Die sich im Folgenden stellende Frage, ob die bestehende Sehminderung beidseits mit einem Einzel-GdB von 30 oder 40 zu berücksichtigen ist, ist entsprechend der augenfachärztlichen Stellungnahme von Prof.Dr.K. vom 19.12.2005 dahingehend zu entscheiden, dass der höhere Einzel-GdB von 40 angemessen ist. Denn der gerichtlich bestellte Sachverständige hat sein früheres Votum im Gutachten vom 08.06.2004 auch in Berücksichtigung der unzureichenden Mitwirkung des Klägers zu dessen Gunsten korrigiert und den vorgeschlagenen Einzel-GdB von 30 auf 40 angehoben. Dies beinhaltet, dass Prof.Dr.K. trotz der aktenkundigen Aggravationtendenzen des Klägers davon überzeugt ist, dass dieser an einer erheblichen Sehschärfenminderung beidseits leidet, die letztendlich gravierender ist als der Verlust eines Auges. In Übereinstimmung mit dem Votum von Prof.Dr.K. vom 19.12.2005 ist daher von einem diesbezüglichen Einzel-GdB von 40 auszugehen.
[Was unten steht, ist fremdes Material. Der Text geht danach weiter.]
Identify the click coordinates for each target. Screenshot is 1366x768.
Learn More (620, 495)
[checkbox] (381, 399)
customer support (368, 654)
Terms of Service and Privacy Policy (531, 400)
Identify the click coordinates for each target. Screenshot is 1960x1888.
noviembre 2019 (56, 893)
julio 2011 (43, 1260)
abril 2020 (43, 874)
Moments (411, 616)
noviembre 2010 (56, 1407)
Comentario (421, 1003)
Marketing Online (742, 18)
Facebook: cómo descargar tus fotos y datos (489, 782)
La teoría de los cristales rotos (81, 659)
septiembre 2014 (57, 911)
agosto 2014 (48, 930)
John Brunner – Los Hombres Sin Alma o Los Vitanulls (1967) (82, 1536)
Im Übrigen hat der Beklagte mit versorgungsärztlicher Stellungnahme nach Aktenlage vom 25.10.2004 die weiteren Funktionsstörungen und -behinderungen zutreffend zusammengefasst: 1. Chronifizierte depressive Störung (Einzel-GdB 40). 2. Sehminderung beidseits (Einzel-GdB 40, nicht 30). 3. Funktionsbehinderung der Wirbelsäule, degenerative Veränderungen, Bandscheibenschäden, Nervenwurzelreizerscheinungen (Einzel-GdB 20). 4. Bewegungseinschränkung des Schultergelenkes links mit Kraftminderung des linken Armes und Verminderung des Feingefühls in den Fingern nach Irritation des Plexus brachialis (Einzel-GdB 20) 5. Lungenfunktionseinschränkung (Einzel-GdB 10). 6. Rezidivierender Schwindel (Einzel-GdB 10). 7. Funktionelle Störung des Dickdarms (Colon irritabile), Hämorrhoiden (Einzel-GdB 10). 8. Knorpelschäden am Kniegelenk rechts (Einzel-GdB 10).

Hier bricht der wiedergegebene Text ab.